BANGKOK (Reuters) - Thai Prime Minister Prayuth Chan-ocha and five cabinet ministers comfortably survived a vote of no confidence in parliament on Friday, a week after a court ban on 11 opposition lawmakers increased the ruling coalition’s parliamentary majority.
The Constitutional Court dissolved the opposition Future Forward Party, the third-largest in parliament, and banned 11 of its lawmakers from politics for a decade on the grounds the party breached the law by taking loans from its leader.
The court’s decision has sparked protests by university students around the country.
Prayuth had been expected to survive the censure motion even before the reduction in opposition numbers in parliament.
But he faced some of the fiercest public criticism since he transitioned last year from military ruler to head of an elected government.
Opposition lawmakers accused his former junta of helping Malaysia’s former government cover up the multi-million-dollar 1MDB scandal and also of using army personnel to conduct online trolling and harassment of opponents, charges Prayuth and the army have denied.
Friday’s vote was 272 in favour of Prayuth with 49 votes against, while the other five cabinet ministers also survived the votes in similarly overwhelming fashion.
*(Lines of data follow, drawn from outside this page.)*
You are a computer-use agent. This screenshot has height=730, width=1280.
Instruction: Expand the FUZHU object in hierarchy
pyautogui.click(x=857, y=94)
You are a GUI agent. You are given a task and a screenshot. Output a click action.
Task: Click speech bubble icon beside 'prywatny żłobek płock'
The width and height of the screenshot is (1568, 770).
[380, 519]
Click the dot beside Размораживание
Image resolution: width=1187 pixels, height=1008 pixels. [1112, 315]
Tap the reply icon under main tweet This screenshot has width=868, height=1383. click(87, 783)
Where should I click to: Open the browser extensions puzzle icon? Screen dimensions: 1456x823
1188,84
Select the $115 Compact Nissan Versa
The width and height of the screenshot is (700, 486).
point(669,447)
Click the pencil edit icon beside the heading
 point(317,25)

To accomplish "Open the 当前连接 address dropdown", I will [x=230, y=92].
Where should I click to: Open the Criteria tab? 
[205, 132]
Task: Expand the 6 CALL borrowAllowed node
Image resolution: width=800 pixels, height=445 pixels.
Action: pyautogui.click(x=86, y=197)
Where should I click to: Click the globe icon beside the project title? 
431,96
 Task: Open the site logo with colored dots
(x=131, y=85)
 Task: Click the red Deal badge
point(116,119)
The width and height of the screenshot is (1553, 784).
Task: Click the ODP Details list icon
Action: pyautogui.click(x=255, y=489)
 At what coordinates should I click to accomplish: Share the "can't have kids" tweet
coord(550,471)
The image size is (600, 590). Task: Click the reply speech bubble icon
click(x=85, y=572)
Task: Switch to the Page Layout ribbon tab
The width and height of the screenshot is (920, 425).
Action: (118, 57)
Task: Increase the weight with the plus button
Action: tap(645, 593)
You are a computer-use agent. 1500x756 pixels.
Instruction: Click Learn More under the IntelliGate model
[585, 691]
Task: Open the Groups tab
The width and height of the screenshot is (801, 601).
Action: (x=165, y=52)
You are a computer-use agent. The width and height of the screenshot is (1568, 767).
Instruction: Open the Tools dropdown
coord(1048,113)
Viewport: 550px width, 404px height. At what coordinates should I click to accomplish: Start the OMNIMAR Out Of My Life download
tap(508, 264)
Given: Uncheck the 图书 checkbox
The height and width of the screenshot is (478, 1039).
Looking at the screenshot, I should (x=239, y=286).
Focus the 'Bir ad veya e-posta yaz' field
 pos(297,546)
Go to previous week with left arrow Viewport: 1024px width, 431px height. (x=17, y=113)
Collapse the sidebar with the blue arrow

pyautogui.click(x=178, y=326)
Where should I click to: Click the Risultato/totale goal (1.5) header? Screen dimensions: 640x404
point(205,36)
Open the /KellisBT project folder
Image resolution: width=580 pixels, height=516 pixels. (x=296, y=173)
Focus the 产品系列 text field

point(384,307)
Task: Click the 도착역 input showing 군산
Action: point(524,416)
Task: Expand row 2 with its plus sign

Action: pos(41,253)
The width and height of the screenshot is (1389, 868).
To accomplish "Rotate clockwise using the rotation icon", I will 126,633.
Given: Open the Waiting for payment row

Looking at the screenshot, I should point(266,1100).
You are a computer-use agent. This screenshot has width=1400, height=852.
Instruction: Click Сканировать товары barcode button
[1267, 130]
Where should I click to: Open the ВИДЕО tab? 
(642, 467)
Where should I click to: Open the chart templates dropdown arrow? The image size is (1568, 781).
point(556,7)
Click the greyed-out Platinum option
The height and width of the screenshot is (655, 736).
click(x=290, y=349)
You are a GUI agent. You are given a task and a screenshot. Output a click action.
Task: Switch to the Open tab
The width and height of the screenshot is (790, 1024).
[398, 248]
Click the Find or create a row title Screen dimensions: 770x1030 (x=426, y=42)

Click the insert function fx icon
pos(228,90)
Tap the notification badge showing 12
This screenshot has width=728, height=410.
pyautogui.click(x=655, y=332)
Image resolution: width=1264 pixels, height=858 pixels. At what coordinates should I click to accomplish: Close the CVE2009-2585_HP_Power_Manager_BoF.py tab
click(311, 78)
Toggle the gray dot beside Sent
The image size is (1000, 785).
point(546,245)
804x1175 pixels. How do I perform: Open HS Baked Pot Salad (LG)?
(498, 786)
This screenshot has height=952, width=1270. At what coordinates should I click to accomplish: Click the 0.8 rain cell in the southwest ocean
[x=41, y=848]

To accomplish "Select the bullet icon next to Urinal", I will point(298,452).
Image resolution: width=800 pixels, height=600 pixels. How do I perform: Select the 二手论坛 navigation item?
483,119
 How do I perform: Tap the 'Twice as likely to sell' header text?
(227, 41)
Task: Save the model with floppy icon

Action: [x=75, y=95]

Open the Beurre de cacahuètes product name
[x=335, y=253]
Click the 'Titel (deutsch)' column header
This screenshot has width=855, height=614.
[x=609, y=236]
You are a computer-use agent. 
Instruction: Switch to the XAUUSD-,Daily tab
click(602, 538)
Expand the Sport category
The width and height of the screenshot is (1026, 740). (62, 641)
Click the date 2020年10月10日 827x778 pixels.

The opposition needed 245 out of the existing 488 parliamentary seats to vote out the prime minister.
The 135 lawmakers from Pheu Thai Party, the largest opposition party, boycotted the vote in protest against the government for not allowing them to extend the time of the censure debate.
Remaining lawmakers from the disbanded Future Forward did not boycott the Friday vote after its supporters used the hashtag #IOrderYouToGoBackToParliament on social media to voice their disagreement with Pheu Thai’s boycott decision.